New model could benefit liver cancer transplant patients
A simple blood test may better predict which patients diagnosed with liver cancer will experience disease recurrence, according to new research from Weill Cornell Medicine scientists. The findings may help physicians determine who would benefit most from a liver transplant.
Depending on disease severity, oncologists may recommend liver transplantation for patients whose tumors have not yet metastasized. Physicians have traditionally used a special set of criteria, based on the size and number of tumors, to assess patients’ risk of cancer reoccurrence if they receive a new organ – the findings from which ultimately determine if transplantation is the appropriate treatment.
In their study, published Sept. 16 in the Annals of Surgery, Weill Cornell Medicine investigators demonstrate that measuring the concentration of molecules in the blood that increase in the presence of liver cancer can discern which patients will experience disease relapse more effectively than the current model. The scientists say the new criteria, known as the Model of Recurrence After Liver Transplant – or MORAL score – can help ensure that those who are selected for liver transplants have the best chance of staying cancer-free after surgery.
“At the end of the day, our goal is to use better predictors to provide patients with improved treatment options,” said Dr. Robert Brown, the Gladys and Roland Harriman Professor of Medicine at Weill Cornell Medicine and co-creator of the MORAL criteria. “By using pre-transplant biomarkers focused more on the growth and aggressiveness of liver cancer, we can determine which patients will do better with a liver transplant and which patients would benefit from more aggressive pre-transplant therapies to control their cancer.”

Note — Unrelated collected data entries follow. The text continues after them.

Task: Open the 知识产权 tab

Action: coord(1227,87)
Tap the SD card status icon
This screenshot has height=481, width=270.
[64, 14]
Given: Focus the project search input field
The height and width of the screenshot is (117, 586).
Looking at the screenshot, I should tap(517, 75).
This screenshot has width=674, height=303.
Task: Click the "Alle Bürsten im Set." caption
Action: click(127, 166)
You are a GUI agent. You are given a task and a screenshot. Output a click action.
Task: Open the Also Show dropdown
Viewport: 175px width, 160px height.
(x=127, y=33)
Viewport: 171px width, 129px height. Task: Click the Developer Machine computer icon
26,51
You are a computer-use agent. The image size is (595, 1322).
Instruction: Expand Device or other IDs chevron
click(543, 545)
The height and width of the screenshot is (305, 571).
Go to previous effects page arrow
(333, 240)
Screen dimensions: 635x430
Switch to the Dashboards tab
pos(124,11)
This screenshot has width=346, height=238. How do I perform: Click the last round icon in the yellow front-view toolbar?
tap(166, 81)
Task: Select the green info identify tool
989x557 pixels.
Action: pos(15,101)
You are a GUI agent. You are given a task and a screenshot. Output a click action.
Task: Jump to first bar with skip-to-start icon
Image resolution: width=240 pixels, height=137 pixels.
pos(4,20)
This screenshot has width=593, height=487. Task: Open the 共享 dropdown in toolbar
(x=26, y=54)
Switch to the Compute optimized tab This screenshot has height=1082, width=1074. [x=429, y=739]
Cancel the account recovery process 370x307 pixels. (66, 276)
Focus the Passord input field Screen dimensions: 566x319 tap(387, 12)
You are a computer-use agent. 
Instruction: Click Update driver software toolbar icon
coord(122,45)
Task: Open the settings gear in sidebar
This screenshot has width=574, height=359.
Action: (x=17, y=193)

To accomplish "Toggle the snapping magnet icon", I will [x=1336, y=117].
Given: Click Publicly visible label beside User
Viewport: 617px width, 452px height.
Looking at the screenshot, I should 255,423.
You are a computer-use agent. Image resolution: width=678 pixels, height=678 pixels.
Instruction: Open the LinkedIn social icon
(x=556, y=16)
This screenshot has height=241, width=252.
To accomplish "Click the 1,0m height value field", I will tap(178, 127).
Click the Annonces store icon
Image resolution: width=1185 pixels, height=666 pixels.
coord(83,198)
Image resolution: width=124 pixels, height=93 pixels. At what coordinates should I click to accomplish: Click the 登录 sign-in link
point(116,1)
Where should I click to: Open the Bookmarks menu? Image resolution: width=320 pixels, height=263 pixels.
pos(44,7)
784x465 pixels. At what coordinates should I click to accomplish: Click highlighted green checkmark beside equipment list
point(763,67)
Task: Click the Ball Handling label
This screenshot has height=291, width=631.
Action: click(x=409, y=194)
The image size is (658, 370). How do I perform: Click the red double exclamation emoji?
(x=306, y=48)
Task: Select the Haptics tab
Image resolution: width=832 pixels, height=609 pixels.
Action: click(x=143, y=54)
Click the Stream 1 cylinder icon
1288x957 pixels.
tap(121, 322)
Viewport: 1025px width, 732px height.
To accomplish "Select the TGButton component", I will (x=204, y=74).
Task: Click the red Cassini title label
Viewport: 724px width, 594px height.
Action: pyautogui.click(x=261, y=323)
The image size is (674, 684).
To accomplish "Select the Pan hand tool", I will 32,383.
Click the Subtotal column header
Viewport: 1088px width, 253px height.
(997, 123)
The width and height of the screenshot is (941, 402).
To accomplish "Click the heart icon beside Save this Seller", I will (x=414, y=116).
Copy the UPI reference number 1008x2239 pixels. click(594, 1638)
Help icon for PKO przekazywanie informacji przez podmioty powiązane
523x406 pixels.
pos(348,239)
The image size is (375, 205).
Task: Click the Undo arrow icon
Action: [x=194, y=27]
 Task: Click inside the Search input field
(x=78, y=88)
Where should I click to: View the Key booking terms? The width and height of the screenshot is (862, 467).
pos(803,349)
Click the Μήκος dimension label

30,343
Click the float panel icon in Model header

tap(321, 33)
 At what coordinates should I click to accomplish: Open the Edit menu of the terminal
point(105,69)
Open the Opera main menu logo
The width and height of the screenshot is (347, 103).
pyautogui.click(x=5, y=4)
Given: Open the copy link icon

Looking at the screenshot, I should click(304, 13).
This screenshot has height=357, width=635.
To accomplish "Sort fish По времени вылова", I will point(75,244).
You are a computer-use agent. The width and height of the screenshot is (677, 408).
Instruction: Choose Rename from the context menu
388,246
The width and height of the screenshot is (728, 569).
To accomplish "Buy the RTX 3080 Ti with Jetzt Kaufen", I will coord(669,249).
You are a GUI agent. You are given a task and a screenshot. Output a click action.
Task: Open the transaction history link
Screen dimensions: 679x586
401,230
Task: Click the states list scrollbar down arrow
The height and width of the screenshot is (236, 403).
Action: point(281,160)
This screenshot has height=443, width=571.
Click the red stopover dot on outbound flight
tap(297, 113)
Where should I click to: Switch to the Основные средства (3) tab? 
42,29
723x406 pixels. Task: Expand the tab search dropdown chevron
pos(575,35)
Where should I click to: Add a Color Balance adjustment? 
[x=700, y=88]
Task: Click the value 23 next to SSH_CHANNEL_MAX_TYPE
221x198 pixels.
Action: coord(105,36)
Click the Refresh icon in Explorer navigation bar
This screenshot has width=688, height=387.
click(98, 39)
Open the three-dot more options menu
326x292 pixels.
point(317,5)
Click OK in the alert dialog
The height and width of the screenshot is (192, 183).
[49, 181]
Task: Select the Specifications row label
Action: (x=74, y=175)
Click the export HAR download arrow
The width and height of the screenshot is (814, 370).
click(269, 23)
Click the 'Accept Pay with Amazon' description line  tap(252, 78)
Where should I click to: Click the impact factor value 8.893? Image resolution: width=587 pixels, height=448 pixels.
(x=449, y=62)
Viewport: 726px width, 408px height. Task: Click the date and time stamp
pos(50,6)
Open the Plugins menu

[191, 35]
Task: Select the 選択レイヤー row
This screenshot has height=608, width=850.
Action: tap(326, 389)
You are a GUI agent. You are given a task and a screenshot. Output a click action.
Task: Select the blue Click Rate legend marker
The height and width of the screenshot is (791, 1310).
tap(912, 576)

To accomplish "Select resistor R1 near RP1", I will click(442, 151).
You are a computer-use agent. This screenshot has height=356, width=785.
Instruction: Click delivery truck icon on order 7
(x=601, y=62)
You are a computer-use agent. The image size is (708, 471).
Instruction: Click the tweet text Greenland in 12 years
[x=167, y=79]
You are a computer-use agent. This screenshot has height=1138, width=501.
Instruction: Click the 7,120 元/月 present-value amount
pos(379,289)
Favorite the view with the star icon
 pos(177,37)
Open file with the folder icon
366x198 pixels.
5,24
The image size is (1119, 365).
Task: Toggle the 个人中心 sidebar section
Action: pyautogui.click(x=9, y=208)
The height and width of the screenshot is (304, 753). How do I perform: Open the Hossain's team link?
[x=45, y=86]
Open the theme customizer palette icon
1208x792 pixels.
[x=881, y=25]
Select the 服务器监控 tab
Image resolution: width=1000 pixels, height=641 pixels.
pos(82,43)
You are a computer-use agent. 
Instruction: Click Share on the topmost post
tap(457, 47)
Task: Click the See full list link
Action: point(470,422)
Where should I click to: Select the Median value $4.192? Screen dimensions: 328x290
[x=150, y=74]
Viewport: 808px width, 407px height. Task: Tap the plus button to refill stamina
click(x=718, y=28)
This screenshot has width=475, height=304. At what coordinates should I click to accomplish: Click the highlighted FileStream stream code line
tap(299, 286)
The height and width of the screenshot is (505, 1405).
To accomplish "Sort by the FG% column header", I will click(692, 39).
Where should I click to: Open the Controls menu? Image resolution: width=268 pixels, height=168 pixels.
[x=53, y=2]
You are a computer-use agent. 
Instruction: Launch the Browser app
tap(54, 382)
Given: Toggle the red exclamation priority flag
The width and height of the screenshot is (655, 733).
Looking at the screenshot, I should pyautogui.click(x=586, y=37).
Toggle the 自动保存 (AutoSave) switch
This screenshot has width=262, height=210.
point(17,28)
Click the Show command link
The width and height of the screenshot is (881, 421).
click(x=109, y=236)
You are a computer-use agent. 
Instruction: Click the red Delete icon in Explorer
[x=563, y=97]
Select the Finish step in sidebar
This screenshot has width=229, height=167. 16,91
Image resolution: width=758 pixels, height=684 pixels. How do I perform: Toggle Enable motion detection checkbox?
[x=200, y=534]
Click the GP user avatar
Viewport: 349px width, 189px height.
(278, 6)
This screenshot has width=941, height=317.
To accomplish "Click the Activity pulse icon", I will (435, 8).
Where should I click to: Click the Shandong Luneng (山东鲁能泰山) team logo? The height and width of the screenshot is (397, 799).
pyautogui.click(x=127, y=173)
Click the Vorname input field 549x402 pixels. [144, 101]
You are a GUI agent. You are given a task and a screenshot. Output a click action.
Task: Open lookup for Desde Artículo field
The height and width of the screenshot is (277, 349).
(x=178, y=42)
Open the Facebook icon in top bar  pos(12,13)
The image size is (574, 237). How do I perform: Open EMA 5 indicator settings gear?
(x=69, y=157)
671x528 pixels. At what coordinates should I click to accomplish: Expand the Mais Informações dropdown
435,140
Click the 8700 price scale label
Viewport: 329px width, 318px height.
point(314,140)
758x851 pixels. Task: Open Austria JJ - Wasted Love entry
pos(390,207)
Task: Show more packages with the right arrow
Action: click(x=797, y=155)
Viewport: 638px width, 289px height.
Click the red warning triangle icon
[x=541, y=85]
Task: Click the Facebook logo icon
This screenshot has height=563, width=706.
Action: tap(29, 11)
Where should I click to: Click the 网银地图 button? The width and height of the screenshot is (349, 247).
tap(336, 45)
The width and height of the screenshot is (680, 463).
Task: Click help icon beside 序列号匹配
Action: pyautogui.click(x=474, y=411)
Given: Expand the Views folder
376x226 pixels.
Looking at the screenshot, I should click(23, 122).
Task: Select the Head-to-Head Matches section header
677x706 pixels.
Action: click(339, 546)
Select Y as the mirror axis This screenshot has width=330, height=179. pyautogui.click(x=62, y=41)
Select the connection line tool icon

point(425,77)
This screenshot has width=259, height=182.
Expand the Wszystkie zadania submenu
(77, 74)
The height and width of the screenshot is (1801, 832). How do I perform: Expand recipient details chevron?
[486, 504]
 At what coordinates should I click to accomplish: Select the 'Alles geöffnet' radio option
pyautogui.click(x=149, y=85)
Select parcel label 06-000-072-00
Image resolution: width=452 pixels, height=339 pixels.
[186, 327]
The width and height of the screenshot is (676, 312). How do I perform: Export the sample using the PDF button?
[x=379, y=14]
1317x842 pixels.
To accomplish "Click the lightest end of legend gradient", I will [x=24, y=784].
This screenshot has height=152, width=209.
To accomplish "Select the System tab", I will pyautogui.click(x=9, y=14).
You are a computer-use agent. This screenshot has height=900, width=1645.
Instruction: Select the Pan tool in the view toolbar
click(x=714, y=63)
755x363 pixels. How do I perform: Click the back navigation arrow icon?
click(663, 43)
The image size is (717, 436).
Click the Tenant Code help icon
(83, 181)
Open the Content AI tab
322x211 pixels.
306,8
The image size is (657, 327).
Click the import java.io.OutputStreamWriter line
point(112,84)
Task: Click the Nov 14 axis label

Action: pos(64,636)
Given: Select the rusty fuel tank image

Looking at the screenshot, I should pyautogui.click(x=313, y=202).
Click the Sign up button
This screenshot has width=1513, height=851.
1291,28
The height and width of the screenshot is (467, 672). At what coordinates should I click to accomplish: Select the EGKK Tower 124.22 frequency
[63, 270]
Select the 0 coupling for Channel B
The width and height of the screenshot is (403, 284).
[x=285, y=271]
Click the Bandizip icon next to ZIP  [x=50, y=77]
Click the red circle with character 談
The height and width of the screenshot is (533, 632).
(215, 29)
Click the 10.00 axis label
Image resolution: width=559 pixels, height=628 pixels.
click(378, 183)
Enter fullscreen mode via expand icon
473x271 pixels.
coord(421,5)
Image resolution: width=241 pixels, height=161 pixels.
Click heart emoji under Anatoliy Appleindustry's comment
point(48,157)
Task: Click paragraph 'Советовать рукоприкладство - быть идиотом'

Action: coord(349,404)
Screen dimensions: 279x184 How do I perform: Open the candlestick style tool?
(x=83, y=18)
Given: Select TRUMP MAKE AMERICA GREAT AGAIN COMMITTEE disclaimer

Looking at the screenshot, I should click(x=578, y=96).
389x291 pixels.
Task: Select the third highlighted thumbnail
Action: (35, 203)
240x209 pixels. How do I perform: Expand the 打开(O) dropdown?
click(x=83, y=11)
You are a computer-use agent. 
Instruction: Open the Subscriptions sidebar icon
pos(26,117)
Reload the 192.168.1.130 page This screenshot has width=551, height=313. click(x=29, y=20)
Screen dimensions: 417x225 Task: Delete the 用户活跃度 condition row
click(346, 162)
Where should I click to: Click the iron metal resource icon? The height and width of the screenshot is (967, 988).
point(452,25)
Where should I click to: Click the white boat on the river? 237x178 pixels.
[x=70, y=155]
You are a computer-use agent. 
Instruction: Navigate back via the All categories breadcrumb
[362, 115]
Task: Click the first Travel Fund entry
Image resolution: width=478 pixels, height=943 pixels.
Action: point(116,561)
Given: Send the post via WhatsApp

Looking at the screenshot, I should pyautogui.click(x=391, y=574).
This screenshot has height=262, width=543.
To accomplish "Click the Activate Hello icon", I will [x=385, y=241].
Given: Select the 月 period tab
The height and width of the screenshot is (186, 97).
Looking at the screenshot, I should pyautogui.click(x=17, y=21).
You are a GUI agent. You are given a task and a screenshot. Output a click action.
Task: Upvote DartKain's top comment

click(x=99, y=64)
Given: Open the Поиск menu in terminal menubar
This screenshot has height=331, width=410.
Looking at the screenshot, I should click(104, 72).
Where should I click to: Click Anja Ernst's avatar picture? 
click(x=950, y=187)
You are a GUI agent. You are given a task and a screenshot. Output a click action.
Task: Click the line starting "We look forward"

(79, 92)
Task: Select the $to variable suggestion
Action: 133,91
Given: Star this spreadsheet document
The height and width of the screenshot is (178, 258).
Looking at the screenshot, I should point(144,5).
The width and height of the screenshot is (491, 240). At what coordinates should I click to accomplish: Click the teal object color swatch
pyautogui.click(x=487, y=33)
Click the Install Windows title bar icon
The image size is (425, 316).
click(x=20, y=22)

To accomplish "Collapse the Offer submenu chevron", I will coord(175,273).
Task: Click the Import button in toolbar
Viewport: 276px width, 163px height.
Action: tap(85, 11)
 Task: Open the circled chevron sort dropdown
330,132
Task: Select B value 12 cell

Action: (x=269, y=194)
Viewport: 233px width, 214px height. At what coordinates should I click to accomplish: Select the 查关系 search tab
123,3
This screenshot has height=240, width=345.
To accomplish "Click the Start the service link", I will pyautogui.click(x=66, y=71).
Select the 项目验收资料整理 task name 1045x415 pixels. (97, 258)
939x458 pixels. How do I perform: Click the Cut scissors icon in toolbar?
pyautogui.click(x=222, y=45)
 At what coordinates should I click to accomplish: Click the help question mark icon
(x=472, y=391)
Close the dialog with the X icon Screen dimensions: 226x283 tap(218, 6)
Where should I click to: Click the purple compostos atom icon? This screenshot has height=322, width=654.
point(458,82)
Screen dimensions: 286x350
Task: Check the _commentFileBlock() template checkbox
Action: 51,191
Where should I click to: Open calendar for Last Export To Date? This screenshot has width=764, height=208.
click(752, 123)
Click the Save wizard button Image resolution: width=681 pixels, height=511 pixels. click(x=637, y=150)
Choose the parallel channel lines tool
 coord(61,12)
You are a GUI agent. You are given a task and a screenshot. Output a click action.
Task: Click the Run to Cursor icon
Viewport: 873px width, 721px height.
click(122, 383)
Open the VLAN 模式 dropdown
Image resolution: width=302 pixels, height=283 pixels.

In conjunction with surgeon Dr. Karim Halazun, an assistant professor of surgery at Weill Cornell Medicine, and other surgeons from NewYork-Presbyterian, Brown prospectively studied a cohort of 339 patients with hepatocellular carcinoma who had undergone liver transplantation to determine whether the MORAL criteria, compared with the traditional Milan criteria, could better predict cancer recurrence. Measuring common blood tests – including the breakdown of the white blood cells, specifically the neutrophil and lymphocytes, and the amount of a tumor marker protein, the alpha-fetoprotein, in the blood – correctly predicted cancer recurrence 91 percent of the time, while the Milan criteria only yielded a 63 percent accuracy rate, Brown said.
“Using our MORAL score, we want to help patients lead longer lives,” said Brown, director of the Center for Liver Disease and Transplantation and a hepatologist at NewYork-Presbyterian Weill Cornell Medical Center. “By combining this score with therapies we are developing to selectively change immune suppression in high-risk patients, we would be able to tell patients the risk of their cancer returning and at the same time tell them we have a plan for reducing that risk – that we can do something about it.”